Start-up company Tierra Geophysical LLC, based in Denver, specializes in creating and selling software products, such as finite-difference modeling software, that help geoscientists model seismic surveys, before actual acquisition of the seismic, to ensure information gleaned from the survey will justify the cost and will be accurate.
While this may appear to be putting the cart before the horse, the industry has long realized such modeling could be a significant risk reducer. The problem is that it has been too expensive to be practical for most surveys. That is changing.
“Not only is the process getting much cheaper, but with more realistic modeling, it’s accurate enough that it can reliably address key risk issues about a lot of large decisions,” says founder and senior scientist Christof Stork.
Here’s how it works. “Once you get to the point of considering a seismic survey, you know the geology you’re looking for. This technique is almost the classical scientific process, which we’ve almost never performed before in geophysics. You make a hypothesis, and then you test it,” he says.
A finite-difference model includes the hypothesized geology, and the computer simulates a seismic-acquisition survey over it. The simulated data is then processed and migrated to produce a sample image, which can be compared with the original hypothesized geology.
Because seismic interpretation often involves analysis of subtle features in the presence of noise, seismic modeling enables accurate prediction of how geology will appear in the final seismic image, visualizing how subtle features and noise express themselves.
The outcome helps geoscientists to determine what key features to look for in seismic images, if a specific feature is real or merely noise and what features can by reliably interpreted.
“The modeling is so realistic that it will include noise such as multiples, ground roll and surface scattering. You can also include acquisition artifacts, such as production platforms, that create acquisition holes.
“Being able to see how the geology represents itself in the seismic can help decide whether it’s worth acquiring data, whether to believe the image enough to drill a well and how to best do reservoir characterization.”

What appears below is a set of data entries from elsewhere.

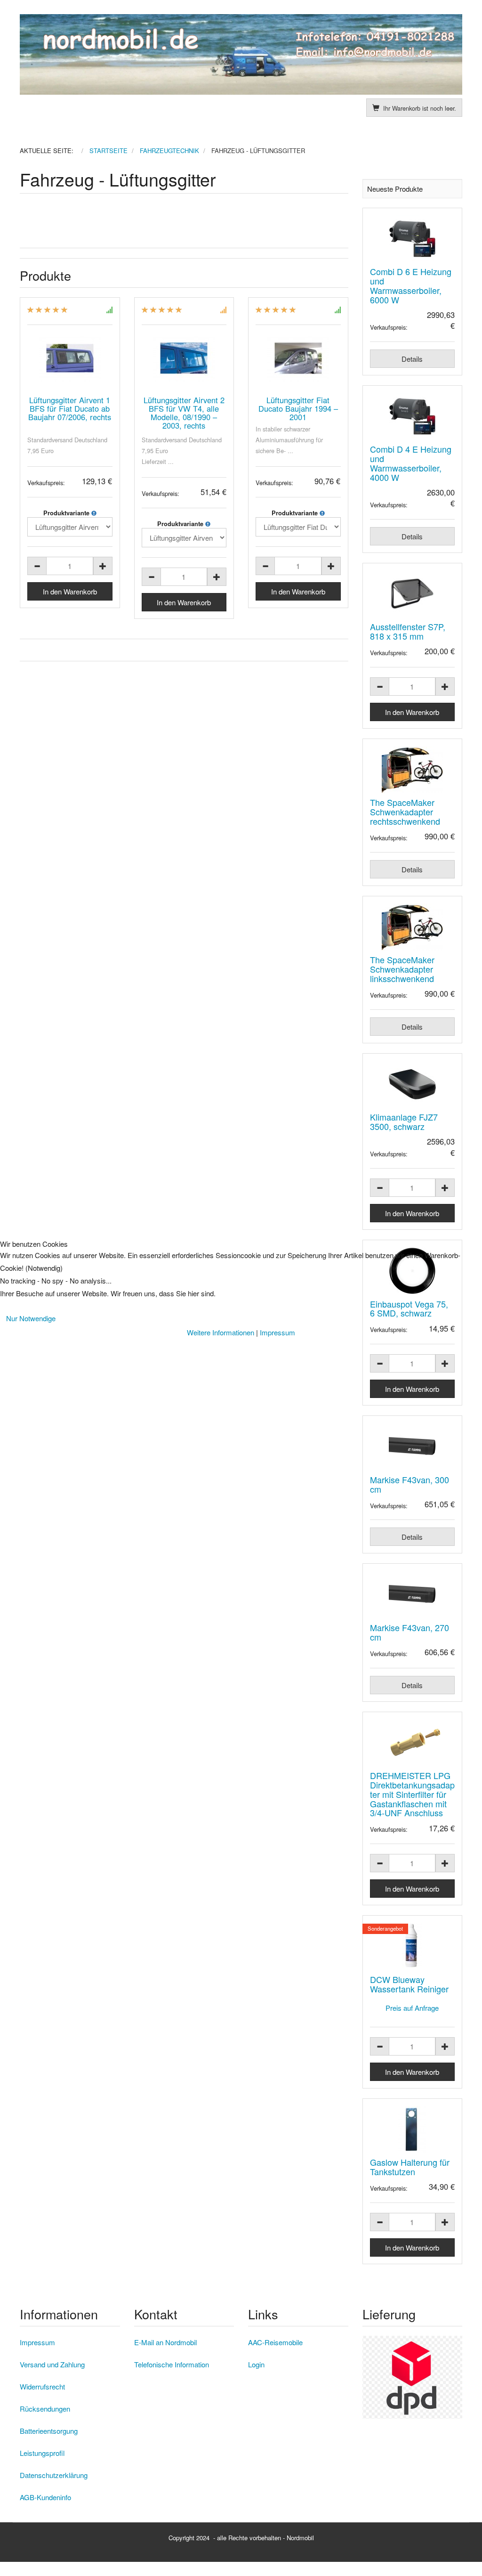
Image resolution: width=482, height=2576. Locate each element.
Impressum (277, 1332)
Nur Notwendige (31, 1318)
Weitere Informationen (220, 1332)
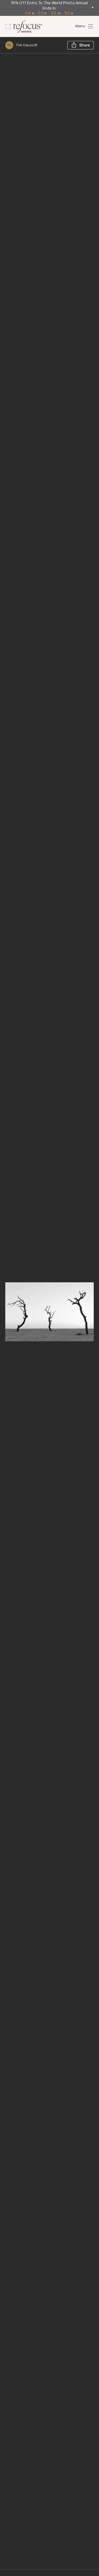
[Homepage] (23, 27)
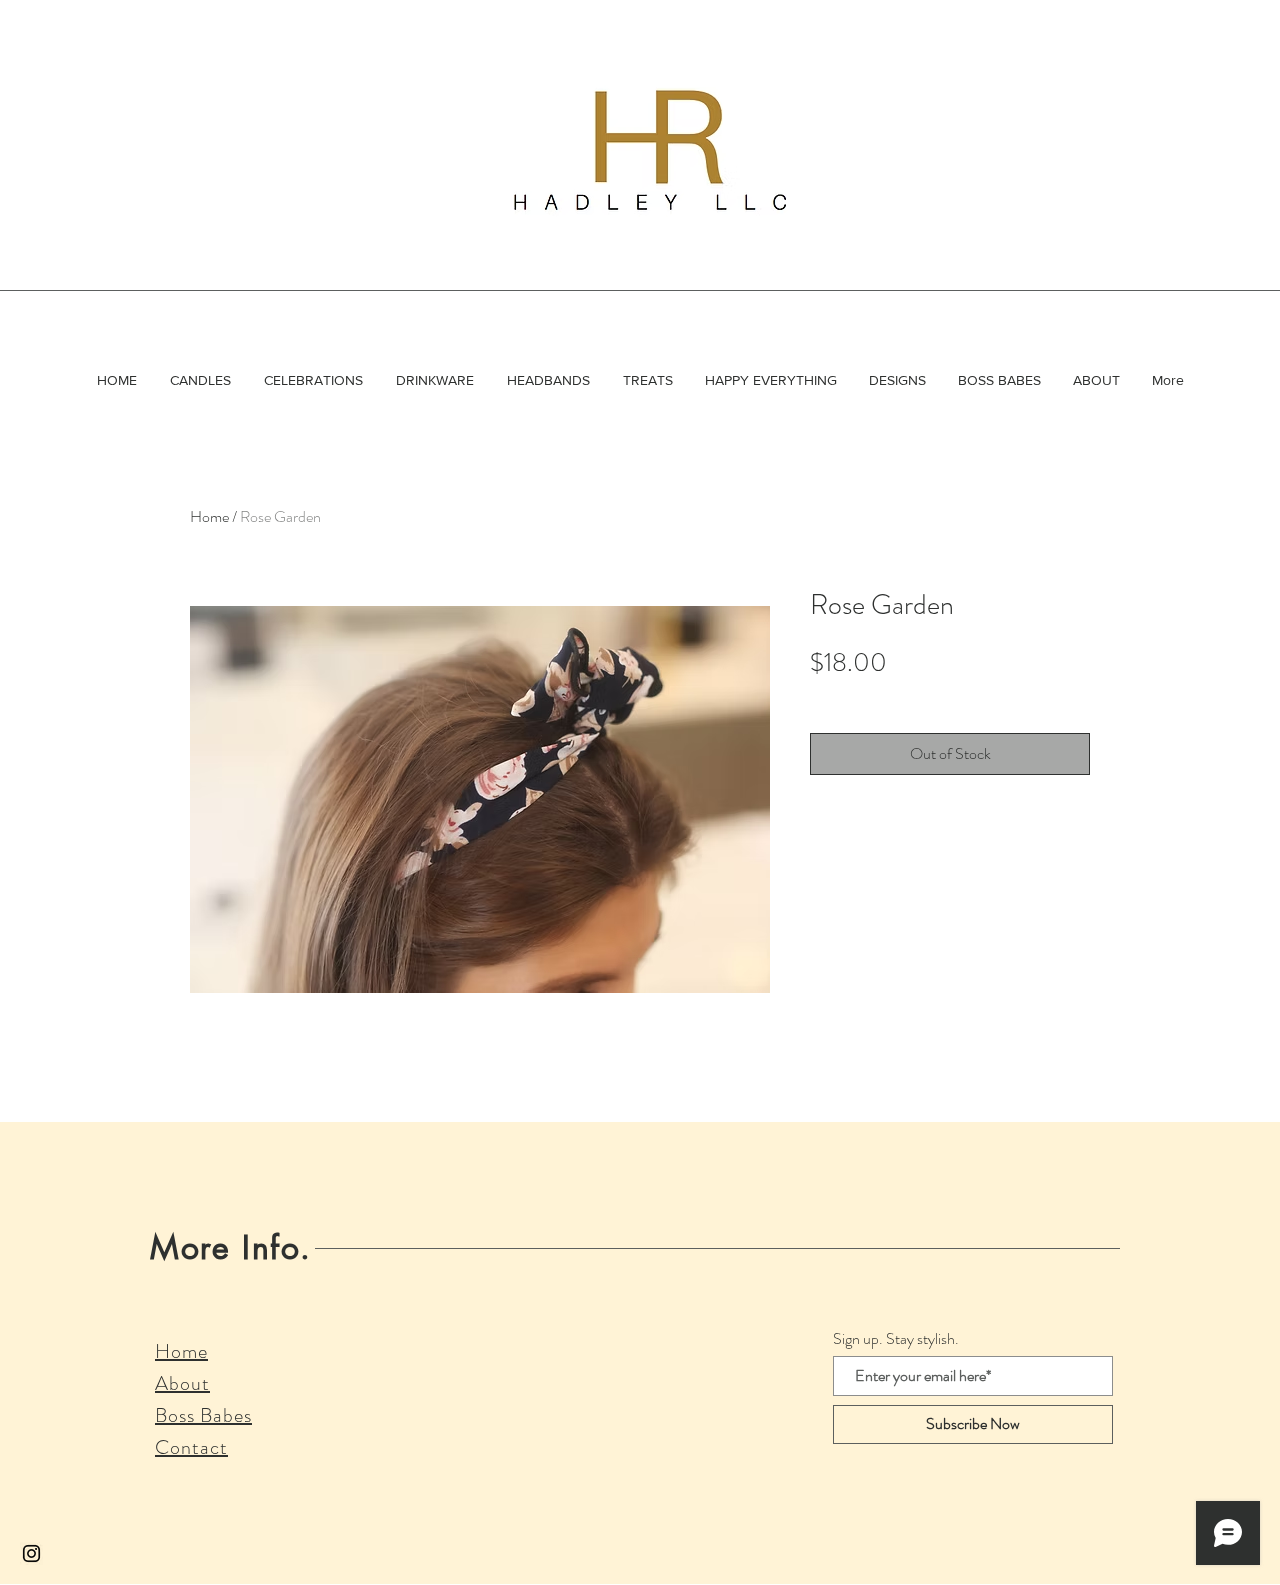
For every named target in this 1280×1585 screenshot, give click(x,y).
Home (209, 516)
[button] (200, 380)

This has been done before, most notably by BP, which modeled a wide-azimuth survey over its Mad Dog Field in the Gulf of Mexico before firing a single shot of the expensive groundbreaking acquisition. The cost was not insignificant. Stork says the company spent several million dollars on a modeling cluster and almost a year simulating the data.
Stork says the combination of imaging more subtle targets and new acquisition hardware makes the time ripe for a modeling revolution. Also, Stork was able to model the Mad Dog survey at a fraction of BP’s cost.

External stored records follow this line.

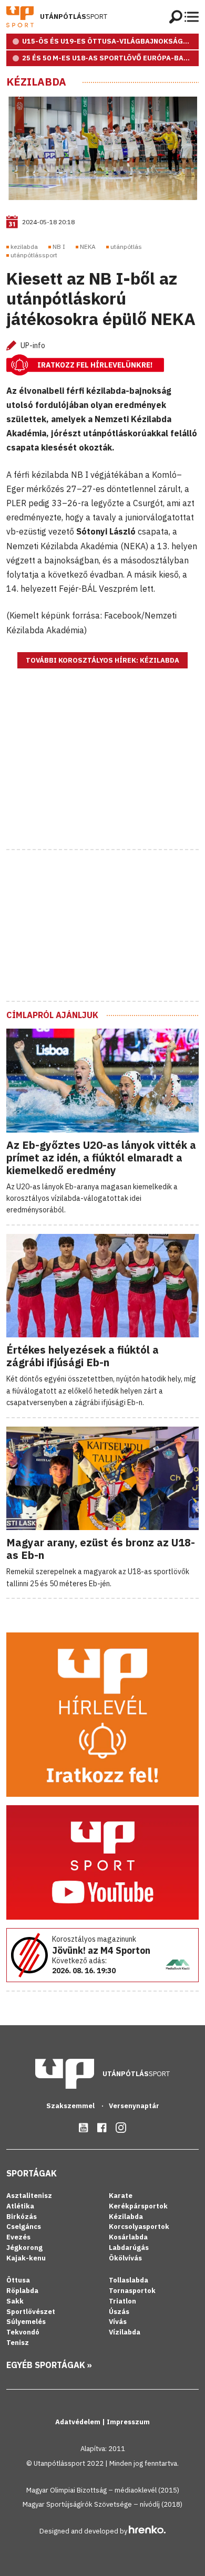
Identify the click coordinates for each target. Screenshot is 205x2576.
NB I (59, 246)
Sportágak (31, 2173)
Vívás (118, 2321)
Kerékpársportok (138, 2206)
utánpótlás (126, 246)
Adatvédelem (78, 2421)
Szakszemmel (71, 2105)
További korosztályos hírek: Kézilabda (102, 660)
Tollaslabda (128, 2280)
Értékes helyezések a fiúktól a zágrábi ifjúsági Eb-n (82, 1356)
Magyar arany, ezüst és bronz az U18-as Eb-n (100, 1548)
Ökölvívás (125, 2258)
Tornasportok (132, 2290)
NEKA (88, 246)
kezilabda (24, 246)
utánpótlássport (34, 255)
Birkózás (21, 2216)
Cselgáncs (23, 2226)
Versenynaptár (134, 2105)
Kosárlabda (128, 2237)
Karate (120, 2195)
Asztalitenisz (29, 2195)
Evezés (18, 2237)
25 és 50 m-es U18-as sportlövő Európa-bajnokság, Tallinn (110, 58)
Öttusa (18, 2280)
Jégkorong (24, 2247)
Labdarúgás (129, 2247)
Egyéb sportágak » (49, 2365)
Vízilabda (124, 2332)
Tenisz (17, 2342)
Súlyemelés (26, 2321)
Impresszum (128, 2421)
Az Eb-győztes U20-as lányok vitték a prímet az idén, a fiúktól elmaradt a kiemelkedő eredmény (101, 1157)
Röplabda (22, 2290)
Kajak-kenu (26, 2258)
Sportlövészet (30, 2311)
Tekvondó (22, 2332)
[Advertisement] (102, 771)
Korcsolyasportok (139, 2226)
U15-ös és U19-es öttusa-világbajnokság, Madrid (110, 41)
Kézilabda (36, 82)
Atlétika (20, 2206)
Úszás (119, 2311)
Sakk (15, 2301)
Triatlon (122, 2301)
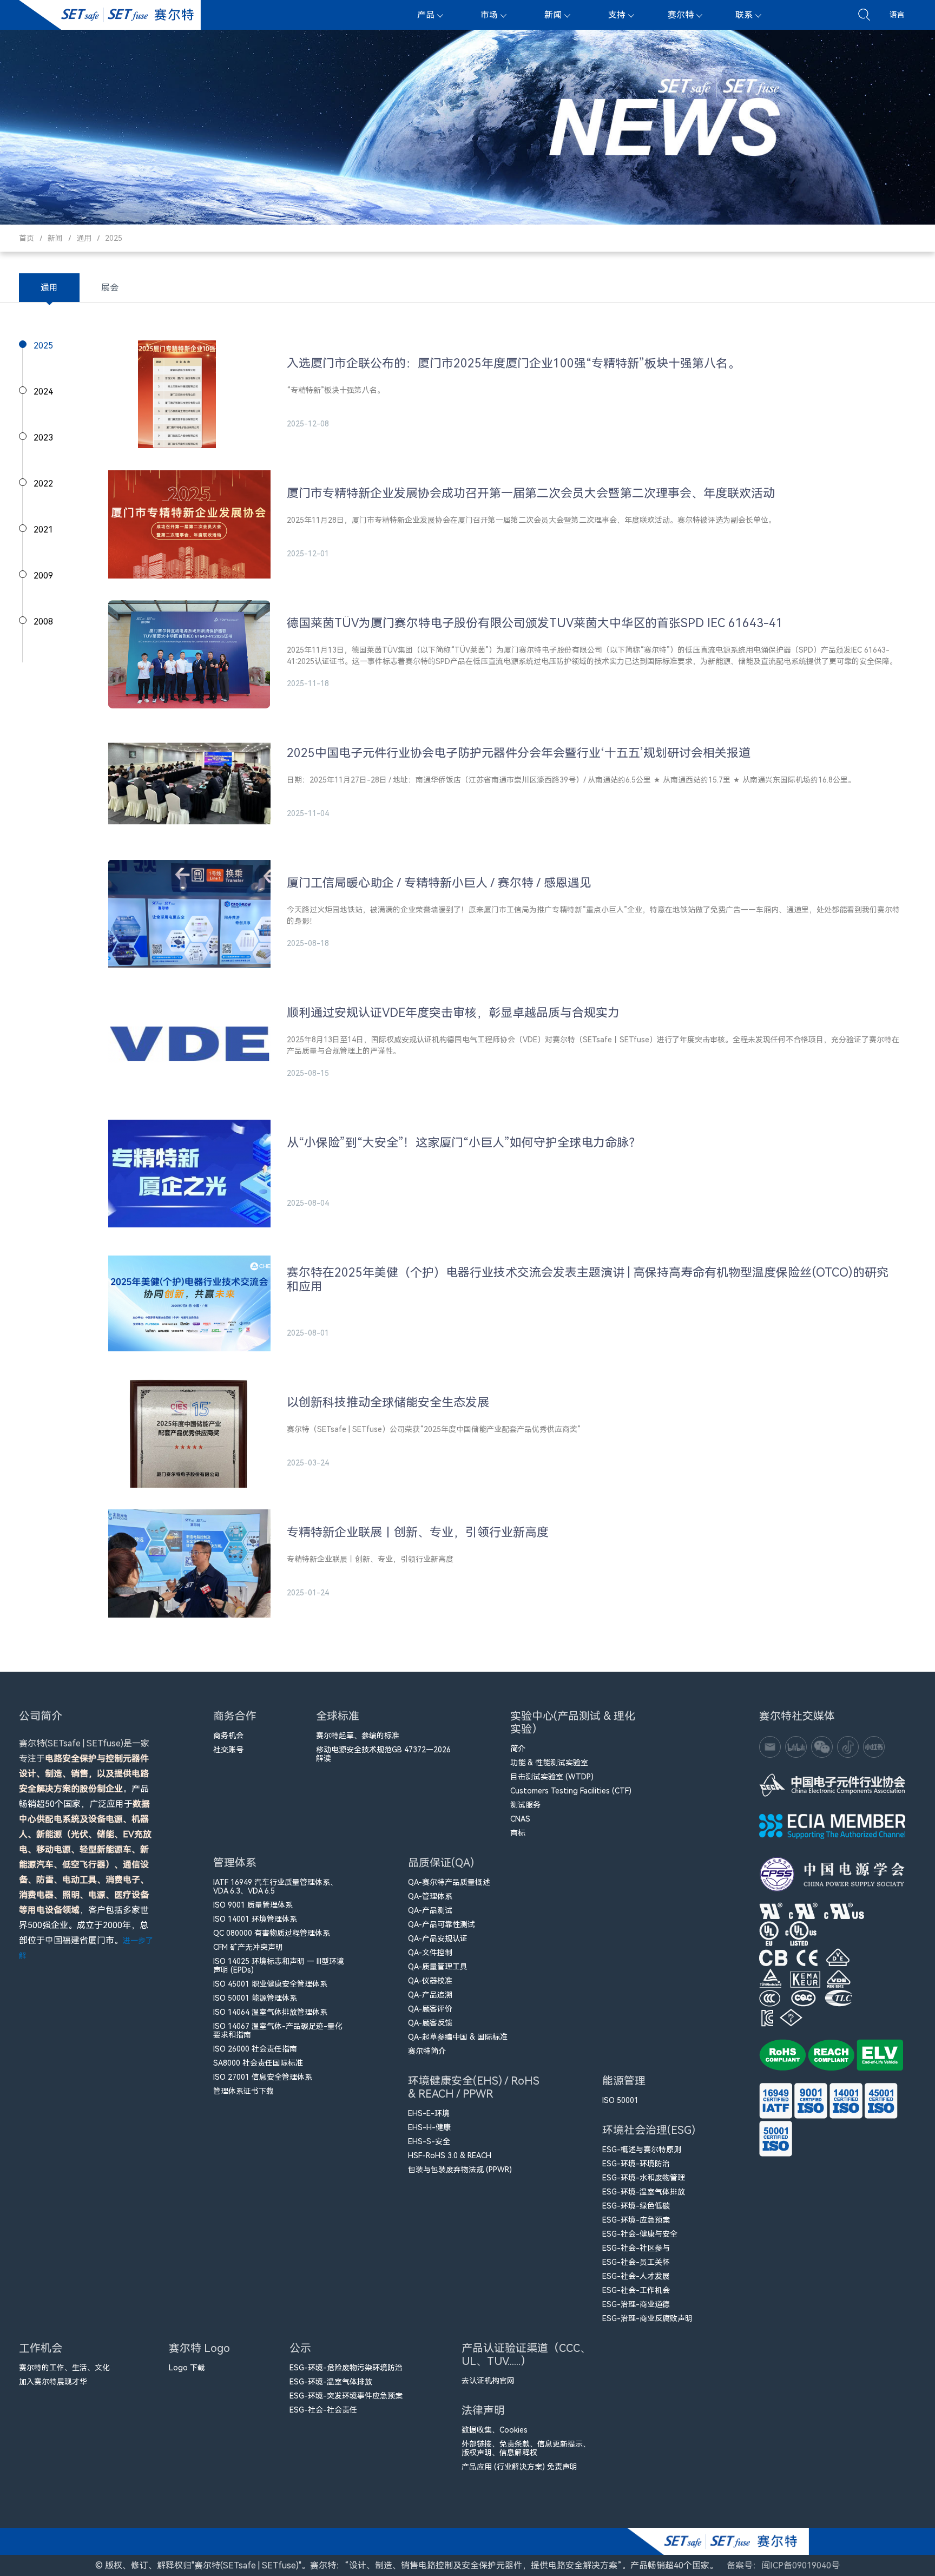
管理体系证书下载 (243, 2091)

“My cost for that large survey might be $200,000 or less,” he says. “The bottom line is that people can now do this realistic modeling at a reasonable cost. The technology has been around for 30 years, and everyone knows it’s been great. But when the technology finally reaches the point where it’s cheap enough and people find the right use, it explodes. I think that’s going to happen now.”
Shell Oil Co. is also onboard. “That was a wonderful shot in the arm for me because Shell is very technical, has high standards, and does most of its work in-house,” he says. “But they did several tests of my software and bought it in a snap.” WesternGeco, a unit of Schlumberger Ltd., has also licensed the software.

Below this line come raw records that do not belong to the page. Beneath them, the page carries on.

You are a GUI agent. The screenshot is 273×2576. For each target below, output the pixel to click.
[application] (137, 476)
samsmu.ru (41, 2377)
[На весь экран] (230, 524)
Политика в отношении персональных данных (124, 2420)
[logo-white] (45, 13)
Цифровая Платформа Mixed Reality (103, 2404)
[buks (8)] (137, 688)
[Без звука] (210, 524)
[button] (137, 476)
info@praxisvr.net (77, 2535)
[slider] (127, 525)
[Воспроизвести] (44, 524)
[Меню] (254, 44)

Stork says the potential of the technology should grab the attention of high-level decision-makers in major oil companies because they typically make risk-reward decisions based on imperfect seismic data.
“If somebody is going to acquire a $10-million seismic survey, drill a $50-million well based on seismic data or start a $100-million enhanced-recovery program, knowing how much he can believe that data adds a lot of value.”